Most websites (including this one) consist of pages of information arranged into a hierarchy of nested categories containing pages of content. Your computer already uses a filesystem based around the idea of nested folders containing files of information. Why add the complexity of a table-based database system when the computer's existing filesystem is a natural fit to the task at hand?
By not depending on an additional database management system, a FolderCMS deployment is not only lean and fast, it is simple to maintain. There is a one-to-one relationship between a file (or folder) and a corresponding page (or category). FolderCMS provides enormous conceptual clarity in its implementation; there is no mess of mysterious files as with other content management systems (which unwittingly obfusticate the relationship between files and content). The person maintaining the website can manipulate files and folders directly, and every file or folder in the user's content tree has a clear purpose.
There are several other content management systems available that use the computer's filesystem to implement a 'database' for page content, but FolderCMS is faster. Why? Because FolderCMS is designed to avoid opening files at all.
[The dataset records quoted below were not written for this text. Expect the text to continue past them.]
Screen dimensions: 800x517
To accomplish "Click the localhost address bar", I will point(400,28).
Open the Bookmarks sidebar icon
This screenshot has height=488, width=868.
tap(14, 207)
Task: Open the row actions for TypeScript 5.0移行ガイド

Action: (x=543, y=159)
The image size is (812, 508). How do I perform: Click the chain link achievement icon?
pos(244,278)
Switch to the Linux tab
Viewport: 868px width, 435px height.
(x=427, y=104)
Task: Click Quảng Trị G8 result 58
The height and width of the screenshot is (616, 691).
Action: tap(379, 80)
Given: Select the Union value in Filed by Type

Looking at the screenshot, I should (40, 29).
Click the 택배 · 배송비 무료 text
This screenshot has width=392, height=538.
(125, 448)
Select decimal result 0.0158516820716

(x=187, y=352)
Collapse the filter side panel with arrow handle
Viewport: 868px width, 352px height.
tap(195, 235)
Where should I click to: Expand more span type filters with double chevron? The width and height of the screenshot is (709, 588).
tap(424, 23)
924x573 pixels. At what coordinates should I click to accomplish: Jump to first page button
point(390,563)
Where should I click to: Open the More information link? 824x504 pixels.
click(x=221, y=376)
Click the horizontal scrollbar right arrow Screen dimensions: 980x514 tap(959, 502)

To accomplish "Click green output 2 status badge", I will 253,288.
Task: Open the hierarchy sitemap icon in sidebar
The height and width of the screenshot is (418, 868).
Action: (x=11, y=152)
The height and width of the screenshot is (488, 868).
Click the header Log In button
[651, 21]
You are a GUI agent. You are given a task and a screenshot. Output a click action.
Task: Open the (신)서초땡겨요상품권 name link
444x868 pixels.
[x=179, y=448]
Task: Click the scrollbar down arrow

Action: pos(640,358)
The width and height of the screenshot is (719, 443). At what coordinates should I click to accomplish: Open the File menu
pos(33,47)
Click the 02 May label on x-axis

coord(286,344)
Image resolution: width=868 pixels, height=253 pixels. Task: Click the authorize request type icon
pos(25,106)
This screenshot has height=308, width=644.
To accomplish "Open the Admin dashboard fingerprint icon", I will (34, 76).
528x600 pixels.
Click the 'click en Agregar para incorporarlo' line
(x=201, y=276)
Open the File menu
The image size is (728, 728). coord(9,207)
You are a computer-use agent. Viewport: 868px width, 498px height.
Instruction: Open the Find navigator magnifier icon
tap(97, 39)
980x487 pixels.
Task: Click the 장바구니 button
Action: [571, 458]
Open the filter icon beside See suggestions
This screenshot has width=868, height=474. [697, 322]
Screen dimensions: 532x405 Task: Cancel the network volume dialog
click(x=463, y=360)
Every time you have to open or close a file to read its contents, there is a small associated time cost (this is true even on solid-state drives, though much reduced). FolderCMS stores page and category metadata within directories rather than files, by putting information such as page order in menus, page titles and required authorisation flags (if required for certain pages) in the filenames themselves. To build each menu on a page, FolderCMS only needs to open and read the directory representing that category folder, not each individual file inside.
This not only makes FolderCMS very fast, it makes it very scalable too. Even for a very large website (well-balanced with content distributed evenly into various deep-nested categories), FolderCMS scales logarithmically, meaning performance does not degrade proportionately to the number of pages on your site, but proportionately to the order of magnitude of pages on your site.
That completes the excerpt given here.